There are advantages to being the biggest name in town. One is the accessibility of resources. With sufficient resources on your side, you can do just about anything you set out to do, no matter how weird, outlandish, or even unprofitable it may seem on the outside. It's also a path that allows a business to better absorb the impact of mistakes. There are a lot of benefits to being big, and based on a new report from
Jefferies analysts, this could be the year that sees the big-name push a lot of its smaller rivals out of the market.
Walmartization Goes Big?
The word from Jeffries strategists Steven DeSanctis and Sean Darby suggest that this year will be the year that bigger companies get aggressive about taking market share away from their small and medium-sized business (SMB) counterparts.
Specifically, the move will be part of continuing development in consumer-focused efforts: those companies that have been putting a lot of weight—especially resources—behind technological development are likely to put that newly-minted technology to work and bolster their market share by improving customer experience. This includes developments in consumer data gathering, digital engagement, analytics, and several other key technologies that some SMBs have never even heard of, let alone use with any regularity.

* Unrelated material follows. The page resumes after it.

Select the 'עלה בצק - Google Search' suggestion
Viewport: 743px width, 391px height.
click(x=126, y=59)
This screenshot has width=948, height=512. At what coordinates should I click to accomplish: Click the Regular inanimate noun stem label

Who In Particular Is Set to Benefit?
The note came with a laundry list of firms poised to see benefits as a result of this move to greater technological prowess. Ulta NASDAQ: ULTA is set to see some gains in the beauty products segment, while Constellation Brands NYSE: STZ will get ahead in the liquor market with brands like Corona, Modelo Especial, Svedka Vodka and others under its belt.
Further expected to gain are convenience store brand Casey's General Stores NASDAQ: CASY, restaurant brands McDonald's NYSE: MCD and familiar-winner Starbucks NASDAQ: SBUX. The company that named the trope of Walmartization, Walmart NYSE: WMT is also set to gain, along with big-box retail classics Lowe's NYSE: LOW, Home Depot NYSE: HD and Best Buy NYSE: BBY
A Familiar Theme Taken to New Heights With Potential Drawbacks
It's been said for some time now that the only way to get ahead in retail is to offer a highly-personalized—and thus highly satisfactory—customer experience. That's not without reason; after all, people like to feel like they matter when they shop with a business, and a highly-personalized experience is a great way to get to that point. When the business at least appears to know who you are, has some kind of knowledge of what you like, and is willing to help you find those items—or close approximations thereof—there's a semblance of caring that comes with that.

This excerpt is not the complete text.